BEGIN Given data
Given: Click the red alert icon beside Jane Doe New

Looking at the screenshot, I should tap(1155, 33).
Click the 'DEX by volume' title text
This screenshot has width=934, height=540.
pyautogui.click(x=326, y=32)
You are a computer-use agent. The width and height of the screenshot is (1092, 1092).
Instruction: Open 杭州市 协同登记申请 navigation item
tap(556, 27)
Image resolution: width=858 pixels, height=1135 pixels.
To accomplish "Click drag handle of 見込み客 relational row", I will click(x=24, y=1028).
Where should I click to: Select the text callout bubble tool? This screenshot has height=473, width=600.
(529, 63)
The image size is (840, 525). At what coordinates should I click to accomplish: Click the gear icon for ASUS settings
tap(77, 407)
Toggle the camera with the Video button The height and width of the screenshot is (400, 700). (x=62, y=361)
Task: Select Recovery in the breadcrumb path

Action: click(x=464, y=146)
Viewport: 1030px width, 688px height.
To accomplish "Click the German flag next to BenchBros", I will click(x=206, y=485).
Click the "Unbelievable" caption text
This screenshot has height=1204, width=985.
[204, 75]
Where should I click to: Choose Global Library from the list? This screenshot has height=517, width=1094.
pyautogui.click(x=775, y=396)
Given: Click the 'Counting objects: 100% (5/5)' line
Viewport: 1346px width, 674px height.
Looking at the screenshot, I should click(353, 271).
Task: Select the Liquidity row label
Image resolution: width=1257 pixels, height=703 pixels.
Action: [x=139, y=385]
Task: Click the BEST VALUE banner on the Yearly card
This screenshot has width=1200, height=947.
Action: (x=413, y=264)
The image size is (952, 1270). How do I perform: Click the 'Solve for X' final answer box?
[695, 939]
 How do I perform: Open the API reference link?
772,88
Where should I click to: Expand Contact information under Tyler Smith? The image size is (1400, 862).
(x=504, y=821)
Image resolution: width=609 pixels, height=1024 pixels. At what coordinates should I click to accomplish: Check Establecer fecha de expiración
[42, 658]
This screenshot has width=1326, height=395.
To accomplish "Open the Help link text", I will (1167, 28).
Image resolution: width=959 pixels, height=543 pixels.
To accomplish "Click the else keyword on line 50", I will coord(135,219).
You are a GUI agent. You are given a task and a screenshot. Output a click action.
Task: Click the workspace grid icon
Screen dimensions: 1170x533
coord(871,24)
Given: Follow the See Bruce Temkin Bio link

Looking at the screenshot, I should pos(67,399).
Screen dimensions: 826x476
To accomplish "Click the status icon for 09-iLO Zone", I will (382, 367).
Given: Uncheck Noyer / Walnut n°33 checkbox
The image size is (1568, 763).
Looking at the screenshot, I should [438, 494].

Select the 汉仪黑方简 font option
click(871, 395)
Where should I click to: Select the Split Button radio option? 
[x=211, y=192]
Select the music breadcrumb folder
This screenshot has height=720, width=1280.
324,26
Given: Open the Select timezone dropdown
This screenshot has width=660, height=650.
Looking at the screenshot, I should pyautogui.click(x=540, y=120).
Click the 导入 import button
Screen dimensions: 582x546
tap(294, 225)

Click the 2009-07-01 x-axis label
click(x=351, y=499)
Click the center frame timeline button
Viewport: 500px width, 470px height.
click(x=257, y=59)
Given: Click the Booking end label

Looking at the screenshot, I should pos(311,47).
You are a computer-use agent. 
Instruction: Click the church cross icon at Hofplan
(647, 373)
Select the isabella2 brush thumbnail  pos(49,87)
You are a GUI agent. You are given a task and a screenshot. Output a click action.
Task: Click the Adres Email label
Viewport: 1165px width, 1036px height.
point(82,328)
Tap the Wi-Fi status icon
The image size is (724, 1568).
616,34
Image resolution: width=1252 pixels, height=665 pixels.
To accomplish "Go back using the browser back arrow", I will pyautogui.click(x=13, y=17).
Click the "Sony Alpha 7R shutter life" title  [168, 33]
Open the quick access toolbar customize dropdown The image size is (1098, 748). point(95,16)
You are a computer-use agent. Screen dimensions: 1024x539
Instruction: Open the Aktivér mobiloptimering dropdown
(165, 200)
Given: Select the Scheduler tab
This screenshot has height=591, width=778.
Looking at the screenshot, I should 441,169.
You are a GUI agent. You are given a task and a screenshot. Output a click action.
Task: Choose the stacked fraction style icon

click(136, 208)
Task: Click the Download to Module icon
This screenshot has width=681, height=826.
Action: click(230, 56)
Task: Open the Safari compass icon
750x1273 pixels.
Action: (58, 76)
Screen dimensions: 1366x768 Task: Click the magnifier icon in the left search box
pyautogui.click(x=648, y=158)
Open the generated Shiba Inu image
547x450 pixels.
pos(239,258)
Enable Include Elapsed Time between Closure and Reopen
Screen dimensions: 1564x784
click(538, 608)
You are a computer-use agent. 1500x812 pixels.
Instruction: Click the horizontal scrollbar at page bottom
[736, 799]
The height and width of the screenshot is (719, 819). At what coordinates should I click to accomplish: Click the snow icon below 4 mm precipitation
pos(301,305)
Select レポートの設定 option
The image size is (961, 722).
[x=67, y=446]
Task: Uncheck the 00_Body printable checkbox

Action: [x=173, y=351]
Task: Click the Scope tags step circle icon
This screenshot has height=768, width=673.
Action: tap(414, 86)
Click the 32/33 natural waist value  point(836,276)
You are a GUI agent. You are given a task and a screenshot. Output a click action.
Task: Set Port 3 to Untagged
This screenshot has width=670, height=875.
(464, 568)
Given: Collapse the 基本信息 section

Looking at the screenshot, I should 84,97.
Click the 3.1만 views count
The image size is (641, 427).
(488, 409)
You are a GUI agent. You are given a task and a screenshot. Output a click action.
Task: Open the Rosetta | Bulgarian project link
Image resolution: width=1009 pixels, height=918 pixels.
END Given data
Activity =>
Out of the records above, pull each line containing the word "computer".

Exercise answer =>
You are a computer-use agent. The width and height of the screenshot is (1092, 1092).
You are a computer-use agent. 
You are a computer-use agent. Screen dimensions: 1024x539
You are a computer-use agent. 1500x812 pixels.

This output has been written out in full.